[[ Listed entries, beginning ]]
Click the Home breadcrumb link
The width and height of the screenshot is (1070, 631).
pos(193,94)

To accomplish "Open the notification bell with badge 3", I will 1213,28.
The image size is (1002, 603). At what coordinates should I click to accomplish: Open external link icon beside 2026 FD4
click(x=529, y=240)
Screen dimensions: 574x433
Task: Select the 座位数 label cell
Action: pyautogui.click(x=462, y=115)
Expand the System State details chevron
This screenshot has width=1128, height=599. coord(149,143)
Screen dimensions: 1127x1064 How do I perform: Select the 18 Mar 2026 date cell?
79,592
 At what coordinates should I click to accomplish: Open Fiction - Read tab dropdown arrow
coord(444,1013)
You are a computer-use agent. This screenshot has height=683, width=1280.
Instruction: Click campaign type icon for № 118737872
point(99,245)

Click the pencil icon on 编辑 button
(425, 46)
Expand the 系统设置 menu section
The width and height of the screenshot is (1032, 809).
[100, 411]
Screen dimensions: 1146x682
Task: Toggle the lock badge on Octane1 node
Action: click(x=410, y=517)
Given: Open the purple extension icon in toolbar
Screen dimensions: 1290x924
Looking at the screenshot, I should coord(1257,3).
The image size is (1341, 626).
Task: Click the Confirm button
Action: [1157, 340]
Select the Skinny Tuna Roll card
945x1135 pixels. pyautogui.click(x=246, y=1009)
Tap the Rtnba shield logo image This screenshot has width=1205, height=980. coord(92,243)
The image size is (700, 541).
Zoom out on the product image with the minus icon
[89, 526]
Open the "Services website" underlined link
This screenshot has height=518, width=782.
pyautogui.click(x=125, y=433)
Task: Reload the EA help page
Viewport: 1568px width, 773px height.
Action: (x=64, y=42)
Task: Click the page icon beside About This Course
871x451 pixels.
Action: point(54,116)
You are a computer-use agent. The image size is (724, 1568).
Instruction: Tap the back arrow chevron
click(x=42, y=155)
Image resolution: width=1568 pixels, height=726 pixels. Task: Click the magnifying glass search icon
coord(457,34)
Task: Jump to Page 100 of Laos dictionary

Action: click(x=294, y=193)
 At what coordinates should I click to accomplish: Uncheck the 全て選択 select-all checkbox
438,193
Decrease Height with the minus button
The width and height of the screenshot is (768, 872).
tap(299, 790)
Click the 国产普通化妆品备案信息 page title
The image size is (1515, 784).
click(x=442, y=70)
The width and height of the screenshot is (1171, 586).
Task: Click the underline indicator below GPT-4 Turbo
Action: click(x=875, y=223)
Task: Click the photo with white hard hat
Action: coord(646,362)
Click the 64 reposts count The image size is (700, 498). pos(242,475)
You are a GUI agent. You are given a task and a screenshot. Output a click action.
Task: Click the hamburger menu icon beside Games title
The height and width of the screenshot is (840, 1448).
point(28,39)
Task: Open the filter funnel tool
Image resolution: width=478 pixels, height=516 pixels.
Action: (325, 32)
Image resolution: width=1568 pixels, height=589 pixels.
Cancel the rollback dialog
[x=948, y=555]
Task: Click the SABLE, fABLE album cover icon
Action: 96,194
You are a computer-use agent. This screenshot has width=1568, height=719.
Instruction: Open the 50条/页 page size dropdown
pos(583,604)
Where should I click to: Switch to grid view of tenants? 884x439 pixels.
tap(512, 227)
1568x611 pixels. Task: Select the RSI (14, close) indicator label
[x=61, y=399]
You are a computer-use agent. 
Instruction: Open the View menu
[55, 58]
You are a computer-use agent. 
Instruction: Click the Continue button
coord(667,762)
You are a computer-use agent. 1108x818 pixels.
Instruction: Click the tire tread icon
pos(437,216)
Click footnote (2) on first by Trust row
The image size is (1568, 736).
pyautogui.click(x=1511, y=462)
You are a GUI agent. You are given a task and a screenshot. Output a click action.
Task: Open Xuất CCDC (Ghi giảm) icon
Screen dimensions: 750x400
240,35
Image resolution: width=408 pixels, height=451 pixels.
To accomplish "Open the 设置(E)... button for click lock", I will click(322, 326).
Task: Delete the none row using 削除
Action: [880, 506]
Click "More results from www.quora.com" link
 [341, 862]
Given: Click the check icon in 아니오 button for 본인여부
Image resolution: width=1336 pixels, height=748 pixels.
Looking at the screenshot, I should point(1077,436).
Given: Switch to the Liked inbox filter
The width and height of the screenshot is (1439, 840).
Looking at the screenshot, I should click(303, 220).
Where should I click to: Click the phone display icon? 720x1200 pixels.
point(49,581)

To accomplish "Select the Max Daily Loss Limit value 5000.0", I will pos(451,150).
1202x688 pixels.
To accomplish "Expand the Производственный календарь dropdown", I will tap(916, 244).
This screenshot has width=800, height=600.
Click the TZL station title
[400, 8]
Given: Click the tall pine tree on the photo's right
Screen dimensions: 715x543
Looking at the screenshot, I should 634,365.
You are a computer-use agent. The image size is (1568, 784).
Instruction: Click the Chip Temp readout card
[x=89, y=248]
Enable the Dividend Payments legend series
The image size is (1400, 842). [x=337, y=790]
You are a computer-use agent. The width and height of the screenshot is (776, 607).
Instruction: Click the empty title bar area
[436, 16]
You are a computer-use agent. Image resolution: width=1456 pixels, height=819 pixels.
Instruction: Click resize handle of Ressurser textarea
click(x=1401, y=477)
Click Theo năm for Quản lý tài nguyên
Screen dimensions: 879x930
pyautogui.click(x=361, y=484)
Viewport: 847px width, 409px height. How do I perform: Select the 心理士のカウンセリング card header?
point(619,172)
[[ Listed entries, end ]]
# Exercise description
Nothing but the lines above from the one containing "1202x688 pixels." through the one containing "You are a computer-use agent. Image" should appear in the answer, each repeated exactly.

# Answer box
1202x688 pixels.
To accomplish "Expand the Производственный календарь dropdown", I will tap(916, 244).
This screenshot has width=800, height=600.
Click the TZL station title
[400, 8]
Given: Click the tall pine tree on the photo's right
Screen dimensions: 715x543
Looking at the screenshot, I should 634,365.
You are a computer-use agent. The image size is (1568, 784).
Instruction: Click the Chip Temp readout card
[x=89, y=248]
Enable the Dividend Payments legend series
The image size is (1400, 842). [x=337, y=790]
You are a computer-use agent. The width and height of the screenshot is (776, 607).
Instruction: Click the empty title bar area
[436, 16]
You are a computer-use agent. Image resolution: width=1456 pixels, height=819 pixels.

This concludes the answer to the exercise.